* Source records *
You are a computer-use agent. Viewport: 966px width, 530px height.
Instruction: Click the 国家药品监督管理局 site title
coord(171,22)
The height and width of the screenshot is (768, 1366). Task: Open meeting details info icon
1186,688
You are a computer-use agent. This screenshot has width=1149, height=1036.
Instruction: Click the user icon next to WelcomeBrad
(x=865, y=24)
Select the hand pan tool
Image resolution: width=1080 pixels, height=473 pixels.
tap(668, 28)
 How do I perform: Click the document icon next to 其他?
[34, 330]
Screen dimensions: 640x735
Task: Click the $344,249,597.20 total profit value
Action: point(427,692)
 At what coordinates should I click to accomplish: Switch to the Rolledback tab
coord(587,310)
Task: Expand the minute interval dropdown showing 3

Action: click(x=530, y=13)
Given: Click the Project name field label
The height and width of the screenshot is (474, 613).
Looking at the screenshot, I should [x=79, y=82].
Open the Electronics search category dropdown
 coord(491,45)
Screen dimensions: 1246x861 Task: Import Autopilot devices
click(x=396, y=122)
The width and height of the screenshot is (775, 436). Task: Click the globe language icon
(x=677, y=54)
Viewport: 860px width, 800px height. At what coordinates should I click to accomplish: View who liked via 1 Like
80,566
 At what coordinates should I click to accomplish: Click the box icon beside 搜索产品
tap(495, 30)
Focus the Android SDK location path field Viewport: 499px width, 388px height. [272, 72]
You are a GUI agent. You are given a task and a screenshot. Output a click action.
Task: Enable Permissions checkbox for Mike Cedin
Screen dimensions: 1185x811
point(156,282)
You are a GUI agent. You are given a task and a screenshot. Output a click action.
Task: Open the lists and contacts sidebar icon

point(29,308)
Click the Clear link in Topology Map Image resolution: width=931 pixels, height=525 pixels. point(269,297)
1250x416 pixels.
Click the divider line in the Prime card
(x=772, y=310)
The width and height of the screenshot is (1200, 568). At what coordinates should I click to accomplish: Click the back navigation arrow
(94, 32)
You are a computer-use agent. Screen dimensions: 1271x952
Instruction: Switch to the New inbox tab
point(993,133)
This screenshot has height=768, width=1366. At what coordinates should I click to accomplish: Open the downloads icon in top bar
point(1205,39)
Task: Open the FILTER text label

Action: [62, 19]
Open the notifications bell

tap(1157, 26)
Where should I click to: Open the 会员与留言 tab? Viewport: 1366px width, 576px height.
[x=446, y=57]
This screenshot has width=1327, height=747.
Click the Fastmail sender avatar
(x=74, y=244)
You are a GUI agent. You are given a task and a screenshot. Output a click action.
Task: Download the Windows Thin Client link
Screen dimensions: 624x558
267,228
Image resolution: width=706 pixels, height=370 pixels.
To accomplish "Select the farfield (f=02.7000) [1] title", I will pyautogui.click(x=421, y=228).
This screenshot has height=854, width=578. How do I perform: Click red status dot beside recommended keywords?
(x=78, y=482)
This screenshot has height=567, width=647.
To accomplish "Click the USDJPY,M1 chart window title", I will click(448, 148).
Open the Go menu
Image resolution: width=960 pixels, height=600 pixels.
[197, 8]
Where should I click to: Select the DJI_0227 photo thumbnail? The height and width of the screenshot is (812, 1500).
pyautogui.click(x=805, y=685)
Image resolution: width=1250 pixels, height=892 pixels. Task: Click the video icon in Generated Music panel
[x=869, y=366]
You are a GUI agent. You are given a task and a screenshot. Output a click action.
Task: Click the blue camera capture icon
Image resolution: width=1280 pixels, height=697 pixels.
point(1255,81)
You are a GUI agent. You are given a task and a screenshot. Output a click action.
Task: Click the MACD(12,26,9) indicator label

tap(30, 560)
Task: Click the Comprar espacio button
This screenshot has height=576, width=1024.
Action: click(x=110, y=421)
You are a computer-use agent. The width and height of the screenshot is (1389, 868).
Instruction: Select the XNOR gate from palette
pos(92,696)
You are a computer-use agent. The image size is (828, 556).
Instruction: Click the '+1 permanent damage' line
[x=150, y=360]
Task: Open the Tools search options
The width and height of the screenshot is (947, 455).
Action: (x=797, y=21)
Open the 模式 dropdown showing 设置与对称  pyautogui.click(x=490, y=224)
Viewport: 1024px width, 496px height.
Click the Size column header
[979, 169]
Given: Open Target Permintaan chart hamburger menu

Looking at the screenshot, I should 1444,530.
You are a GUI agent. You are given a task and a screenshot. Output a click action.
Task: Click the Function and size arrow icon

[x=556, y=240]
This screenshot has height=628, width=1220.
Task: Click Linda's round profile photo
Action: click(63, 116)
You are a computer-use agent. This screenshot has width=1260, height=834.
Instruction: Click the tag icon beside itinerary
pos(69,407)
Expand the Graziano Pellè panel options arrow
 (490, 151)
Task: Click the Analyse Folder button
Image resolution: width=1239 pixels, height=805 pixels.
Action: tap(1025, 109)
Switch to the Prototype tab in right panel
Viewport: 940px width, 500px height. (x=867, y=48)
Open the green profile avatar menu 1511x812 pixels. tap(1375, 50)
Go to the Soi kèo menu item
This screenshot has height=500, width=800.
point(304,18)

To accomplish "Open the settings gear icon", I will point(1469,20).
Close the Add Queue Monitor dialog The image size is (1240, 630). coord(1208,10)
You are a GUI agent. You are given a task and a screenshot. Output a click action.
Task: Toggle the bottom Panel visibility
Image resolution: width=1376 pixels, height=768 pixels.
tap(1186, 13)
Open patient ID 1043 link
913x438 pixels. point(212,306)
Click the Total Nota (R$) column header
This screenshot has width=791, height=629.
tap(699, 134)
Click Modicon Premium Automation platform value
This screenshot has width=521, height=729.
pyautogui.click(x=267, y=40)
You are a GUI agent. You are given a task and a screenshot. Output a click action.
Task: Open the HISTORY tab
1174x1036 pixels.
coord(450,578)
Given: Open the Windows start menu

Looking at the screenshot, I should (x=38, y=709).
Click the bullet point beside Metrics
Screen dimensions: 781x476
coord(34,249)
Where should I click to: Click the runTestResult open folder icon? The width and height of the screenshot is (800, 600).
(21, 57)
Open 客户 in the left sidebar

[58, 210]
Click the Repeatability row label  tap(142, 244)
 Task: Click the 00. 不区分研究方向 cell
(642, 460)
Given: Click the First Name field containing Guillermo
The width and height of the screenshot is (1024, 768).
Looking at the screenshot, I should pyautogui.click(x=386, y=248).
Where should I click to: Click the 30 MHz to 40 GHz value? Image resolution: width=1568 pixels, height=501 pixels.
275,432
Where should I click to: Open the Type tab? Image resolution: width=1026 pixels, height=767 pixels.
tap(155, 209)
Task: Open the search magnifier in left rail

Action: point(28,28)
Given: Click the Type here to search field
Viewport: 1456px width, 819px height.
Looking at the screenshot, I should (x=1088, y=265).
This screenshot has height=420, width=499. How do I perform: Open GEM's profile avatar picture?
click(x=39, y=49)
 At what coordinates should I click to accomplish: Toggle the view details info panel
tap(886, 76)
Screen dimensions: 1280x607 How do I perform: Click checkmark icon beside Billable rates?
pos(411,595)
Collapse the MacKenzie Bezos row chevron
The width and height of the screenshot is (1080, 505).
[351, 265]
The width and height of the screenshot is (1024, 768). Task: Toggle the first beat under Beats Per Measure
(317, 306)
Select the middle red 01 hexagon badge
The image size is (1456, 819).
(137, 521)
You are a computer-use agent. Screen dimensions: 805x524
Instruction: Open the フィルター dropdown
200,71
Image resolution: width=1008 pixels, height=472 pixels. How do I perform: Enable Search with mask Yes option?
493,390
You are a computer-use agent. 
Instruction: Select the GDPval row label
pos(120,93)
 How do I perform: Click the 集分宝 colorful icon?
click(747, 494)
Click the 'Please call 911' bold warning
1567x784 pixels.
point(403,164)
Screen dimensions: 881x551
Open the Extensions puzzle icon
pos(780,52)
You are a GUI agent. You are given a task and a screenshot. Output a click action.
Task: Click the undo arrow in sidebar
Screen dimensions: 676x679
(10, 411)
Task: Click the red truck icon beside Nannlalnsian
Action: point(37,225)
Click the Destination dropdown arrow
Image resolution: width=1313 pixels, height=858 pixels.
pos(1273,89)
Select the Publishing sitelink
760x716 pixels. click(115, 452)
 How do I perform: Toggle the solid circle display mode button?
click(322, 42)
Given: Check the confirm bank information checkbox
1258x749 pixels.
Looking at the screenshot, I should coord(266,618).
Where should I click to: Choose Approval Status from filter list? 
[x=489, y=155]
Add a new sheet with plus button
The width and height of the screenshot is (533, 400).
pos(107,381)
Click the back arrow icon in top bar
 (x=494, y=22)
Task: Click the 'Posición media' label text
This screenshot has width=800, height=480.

* Task instructions *
Your answer should consist of every line from the entries that holds "checkbox".

* Your solution *
Task: Enable Permissions checkbox for Mike Cedin
Given: Check the confirm bank information checkbox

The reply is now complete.